What to work on: Once the line containing "Given: Click star" is found, please copy it and all lines after it through the end of the records, exactly, leaving out pictures.

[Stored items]
*** Begin section ***

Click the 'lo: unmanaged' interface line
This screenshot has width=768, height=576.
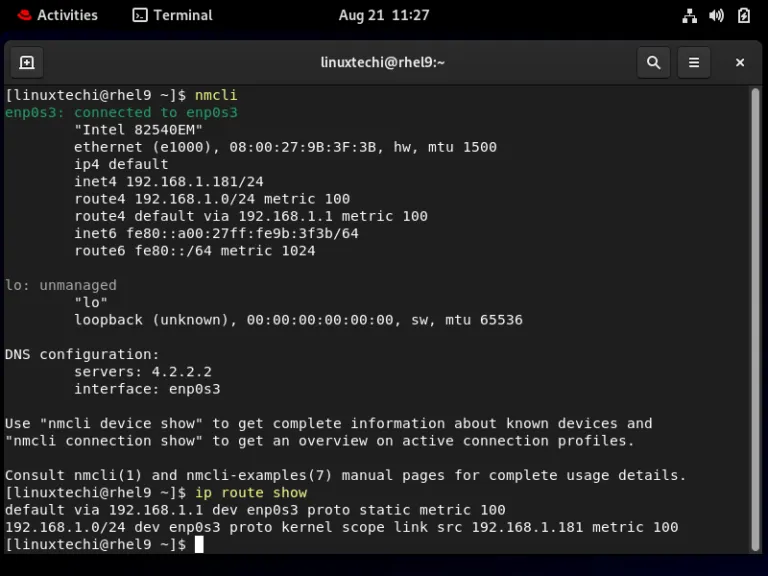pos(60,285)
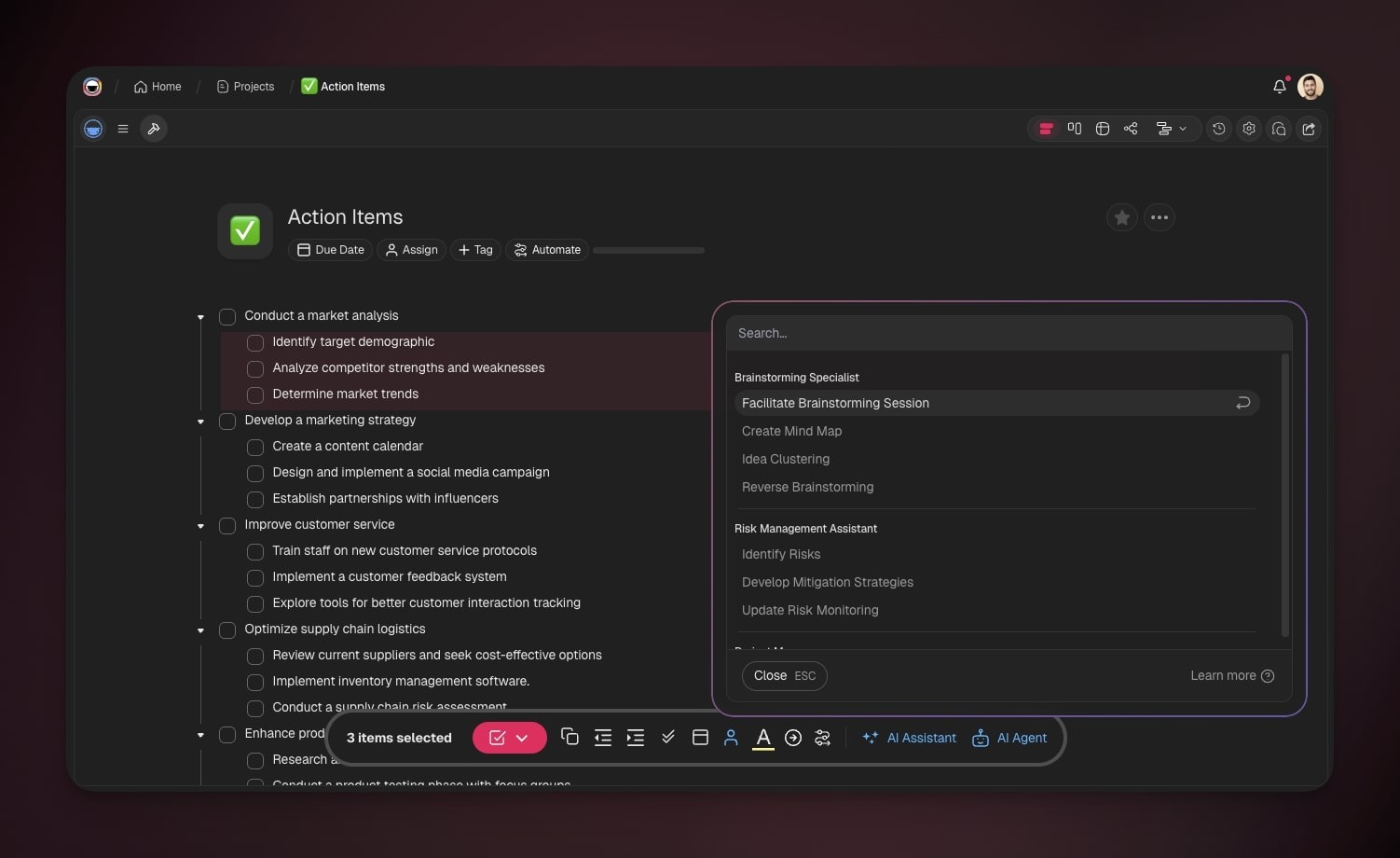Open text color formatting icon
The width and height of the screenshot is (1400, 858).
click(762, 737)
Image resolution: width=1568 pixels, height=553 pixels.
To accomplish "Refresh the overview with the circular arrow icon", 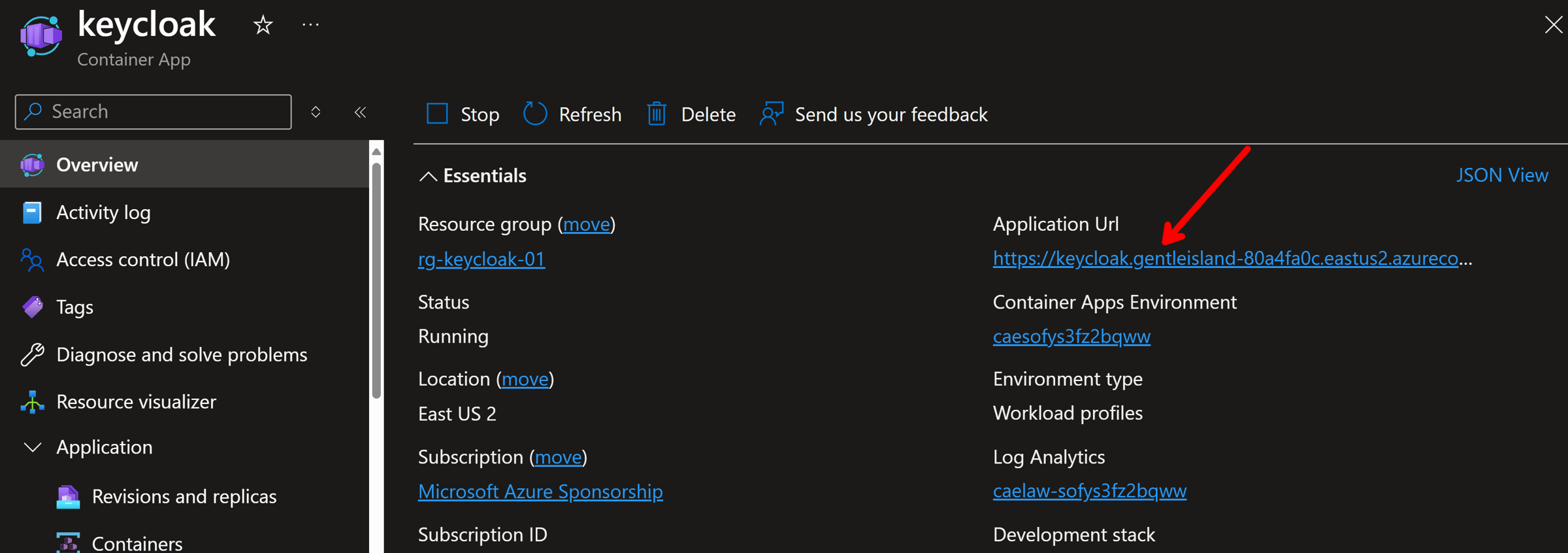I will [x=534, y=114].
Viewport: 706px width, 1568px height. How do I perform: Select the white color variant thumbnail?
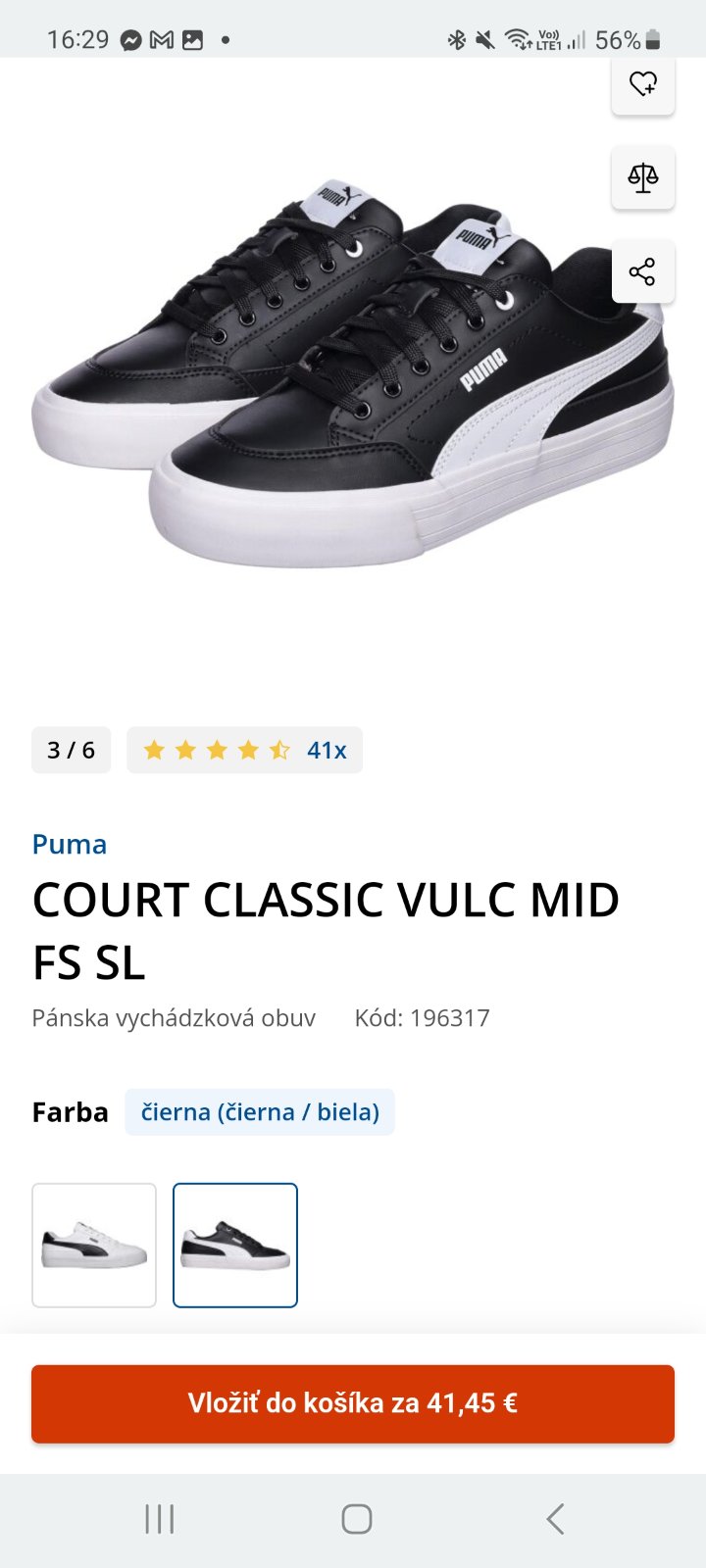coord(94,1246)
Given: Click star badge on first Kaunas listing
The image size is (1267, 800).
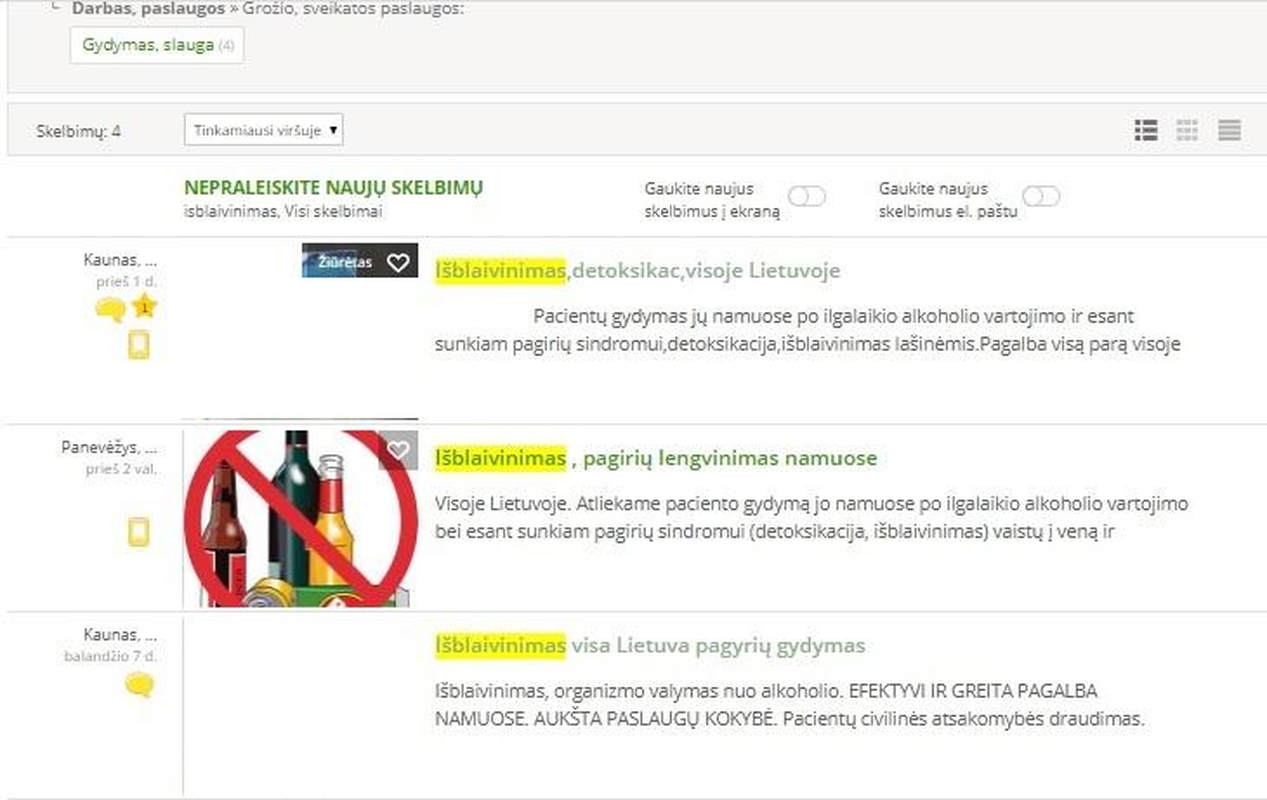Looking at the screenshot, I should coord(145,307).
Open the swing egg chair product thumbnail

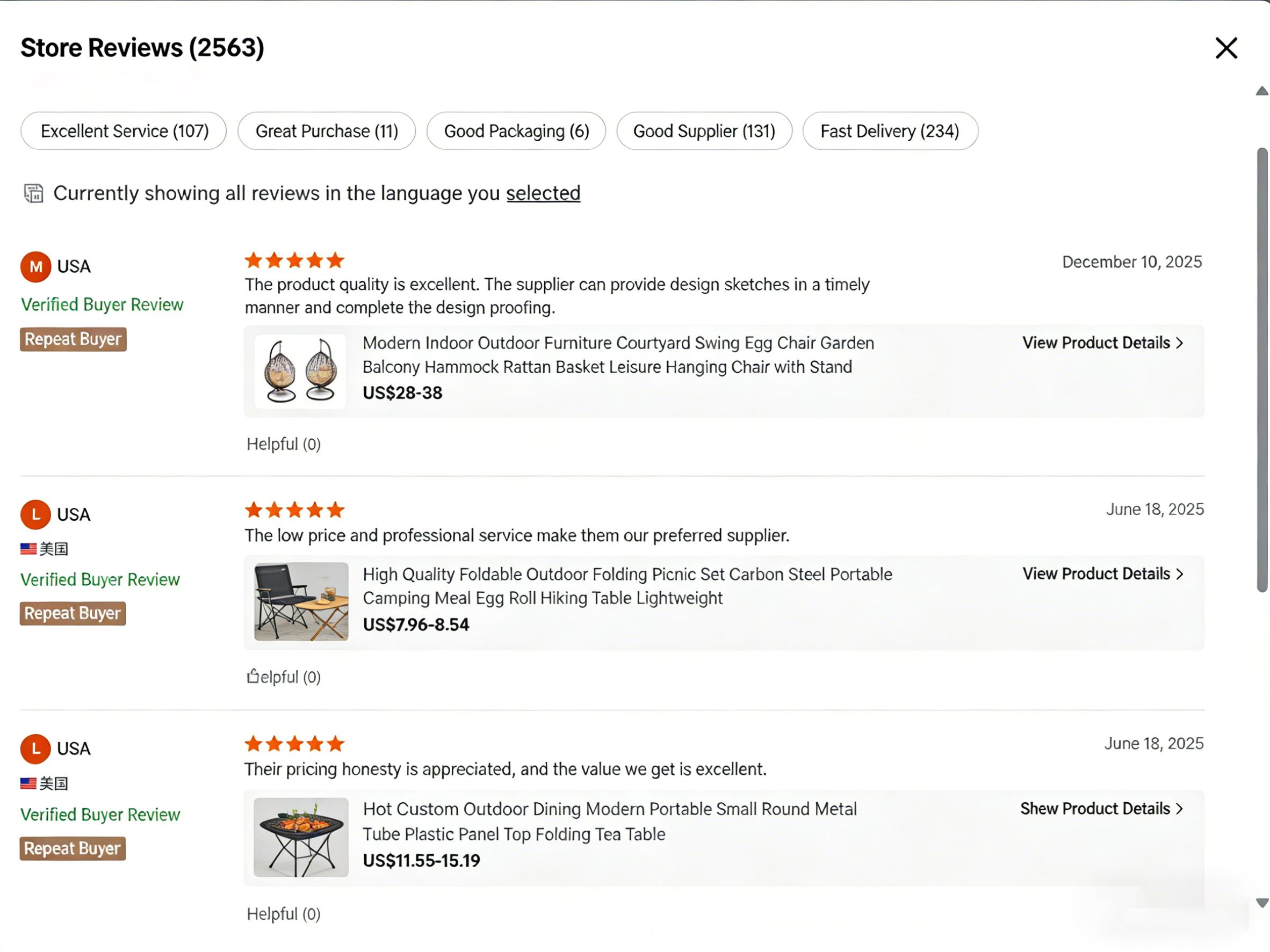pyautogui.click(x=300, y=371)
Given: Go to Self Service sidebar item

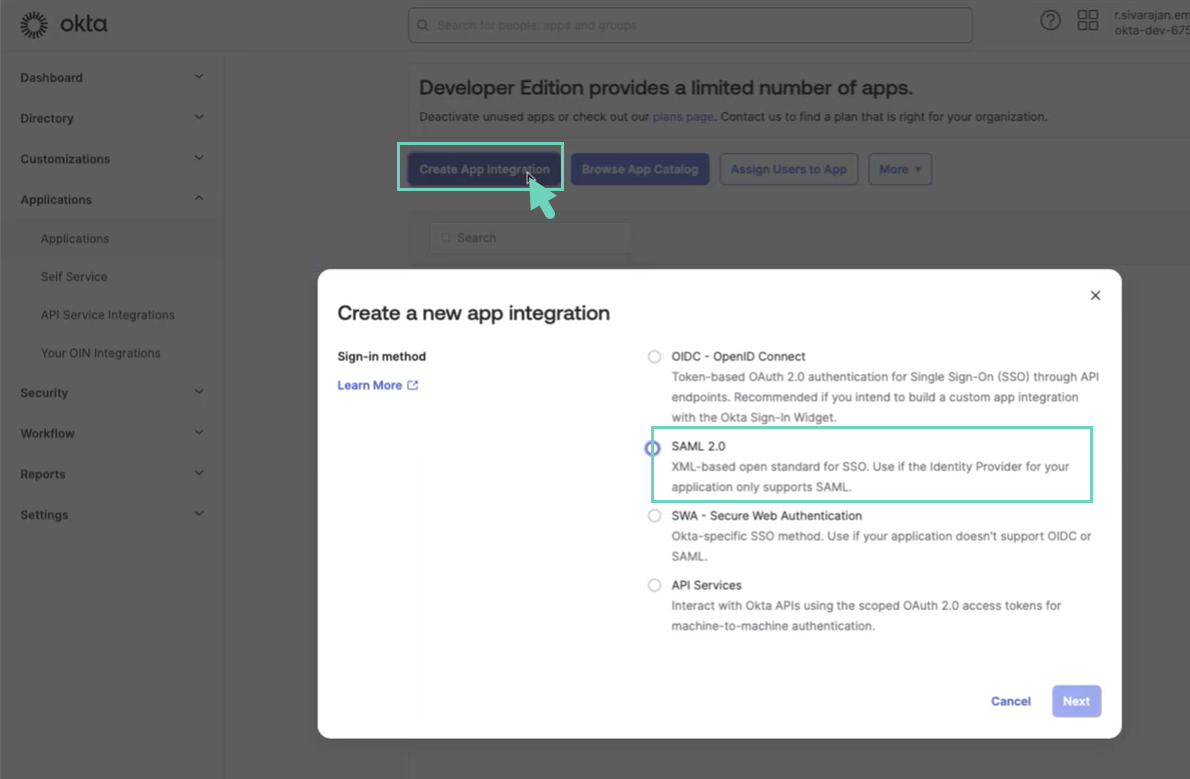Looking at the screenshot, I should pyautogui.click(x=74, y=277).

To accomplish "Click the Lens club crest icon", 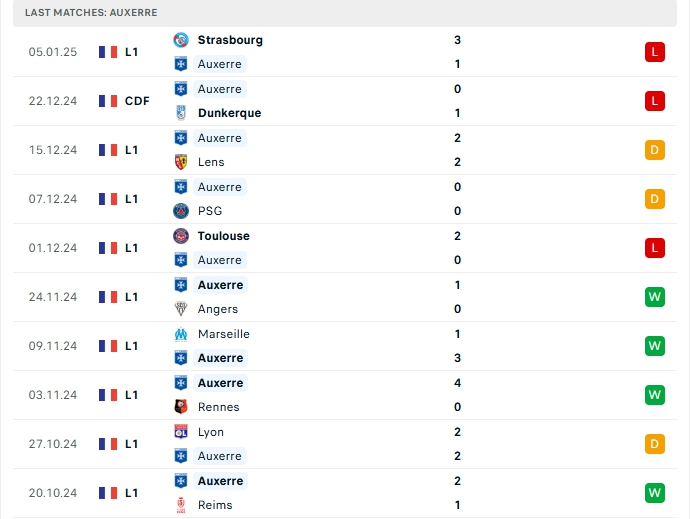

*** End section ***

Expected output:
Given: Click star badge on first Kaunas listing
The image size is (1267, 800).
Looking at the screenshot, I should coord(145,307).
Open the swing egg chair product thumbnail

pyautogui.click(x=300, y=371)
Given: Go to Self Service sidebar item

Looking at the screenshot, I should pyautogui.click(x=74, y=277).

To accomplish "Click the Lens club crest icon", 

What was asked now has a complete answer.